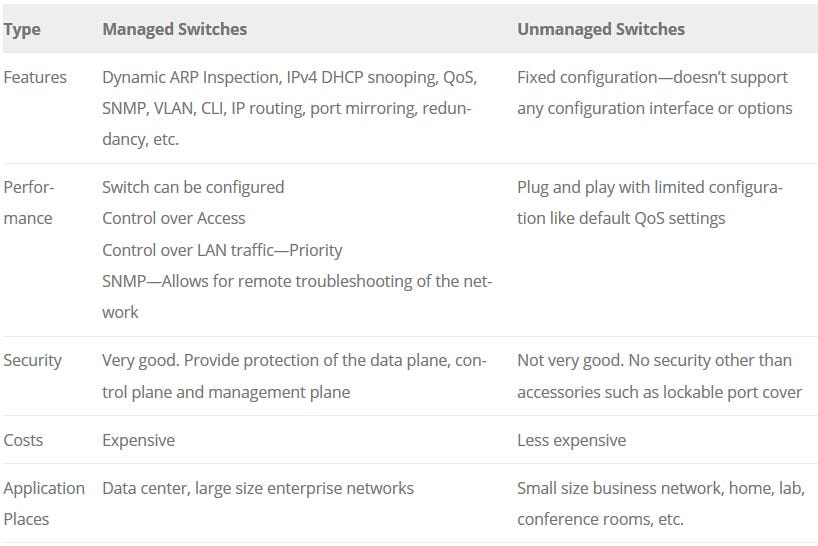Click 'Control over LAN traffic—Priority' line
818x546 pixels.
coord(222,250)
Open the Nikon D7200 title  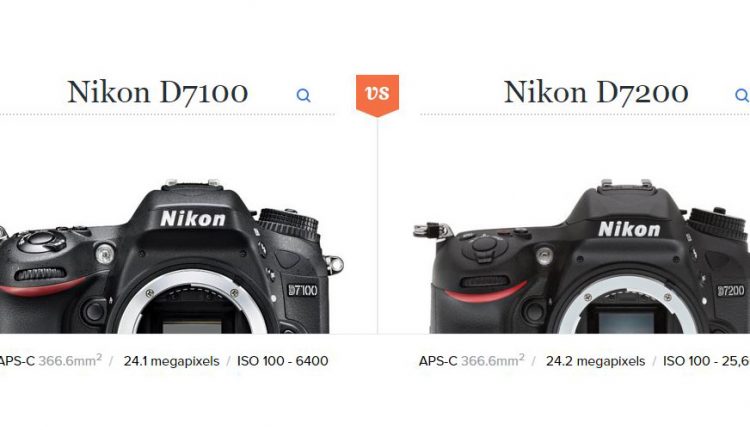point(596,92)
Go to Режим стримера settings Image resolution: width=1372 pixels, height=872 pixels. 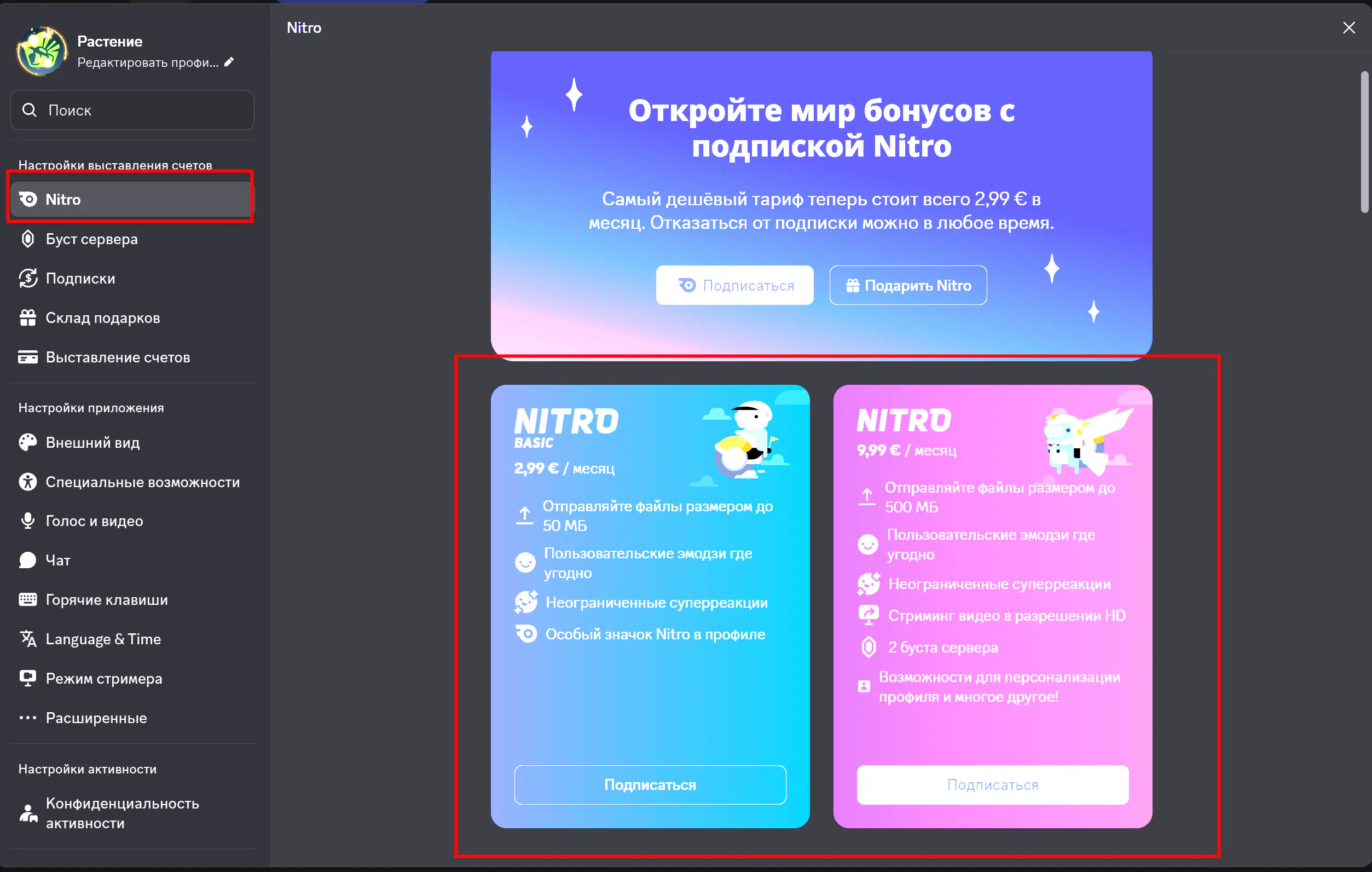coord(103,678)
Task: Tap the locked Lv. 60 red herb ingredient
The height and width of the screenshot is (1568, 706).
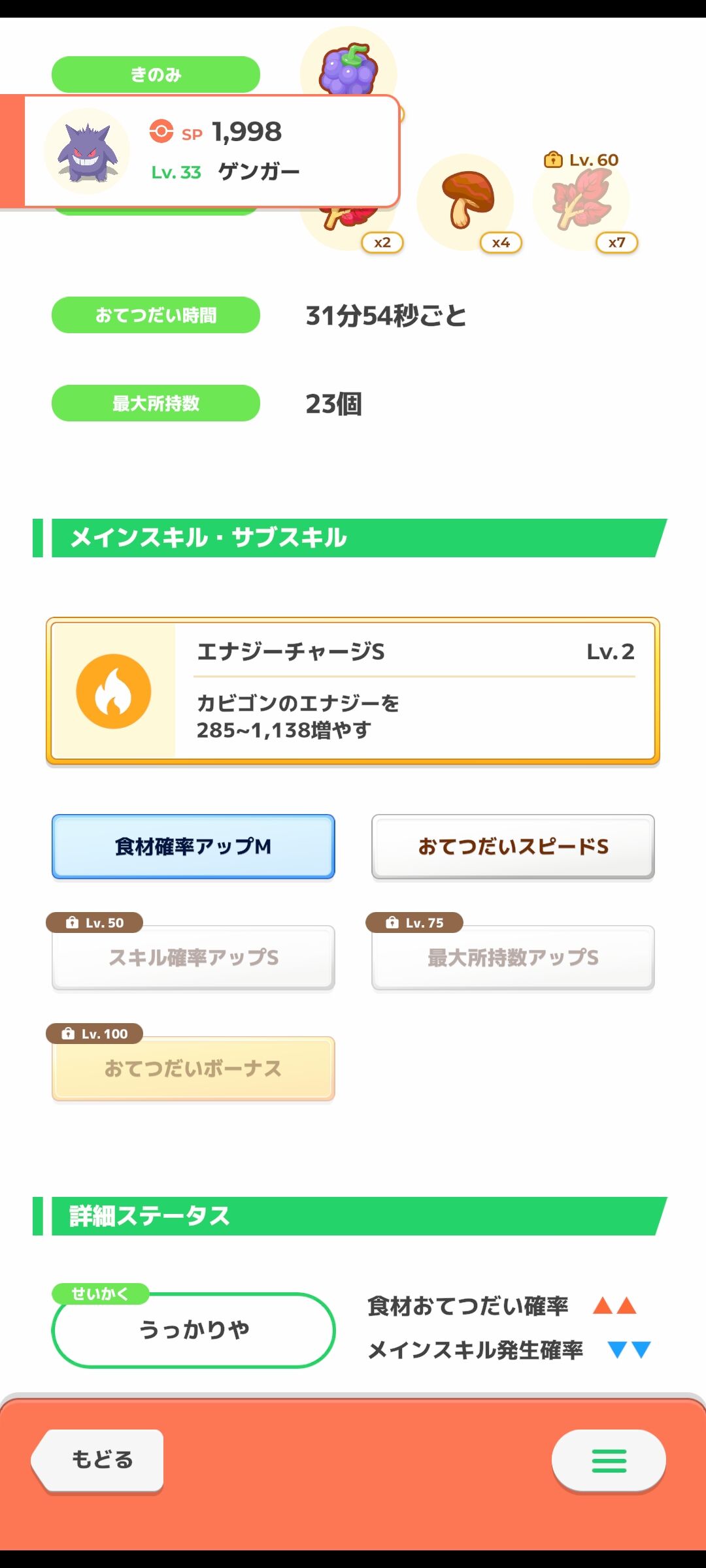Action: click(581, 199)
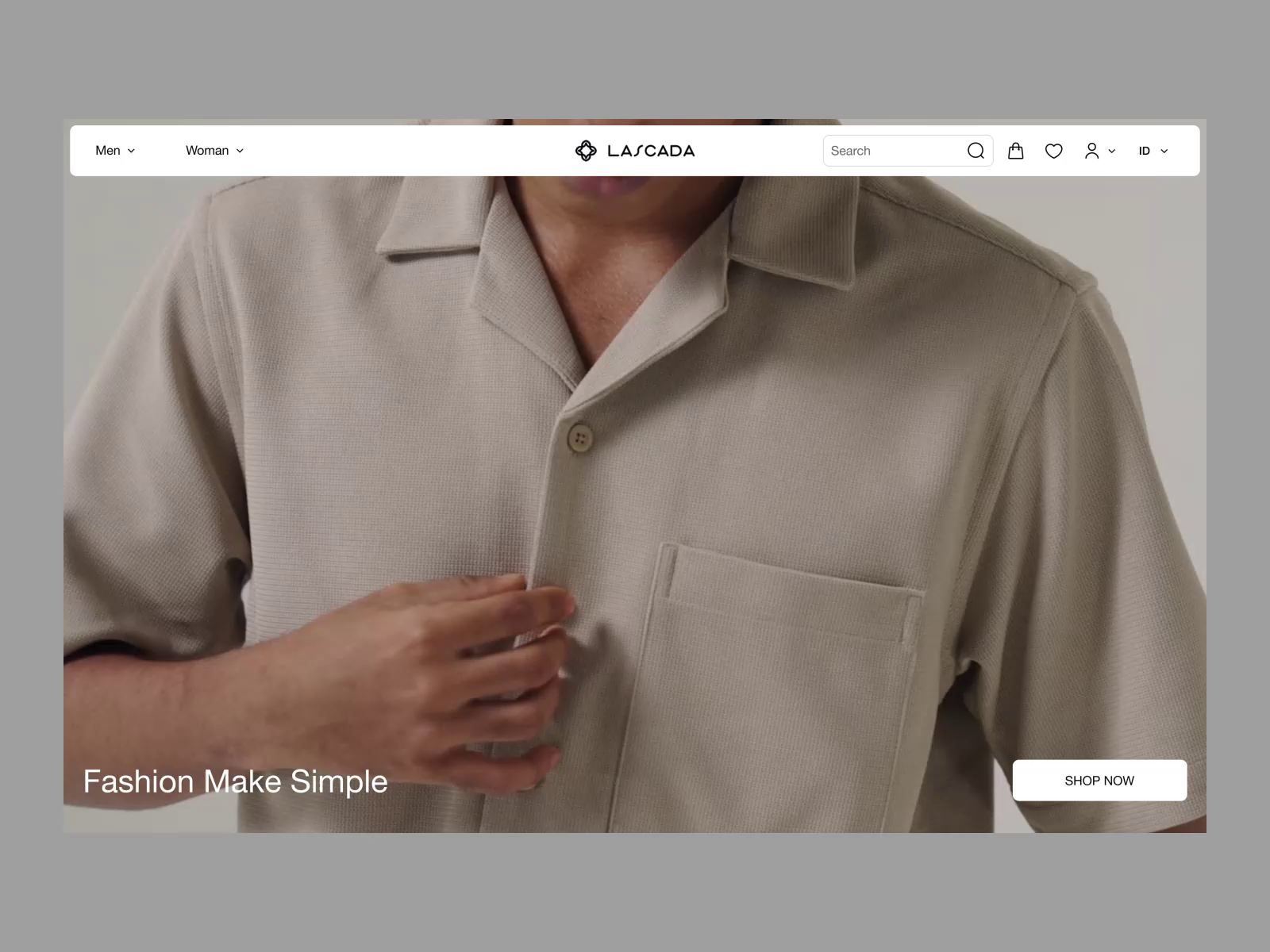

════════════════════

Requirement - Write out the material from the line with "Task: Tap the" to the end of the material, both ends included, and leave the pictures out.

Correct response -
Task: Tap the locked Lv. 60 red herb ingredient
The height and width of the screenshot is (1568, 706).
Action: click(581, 199)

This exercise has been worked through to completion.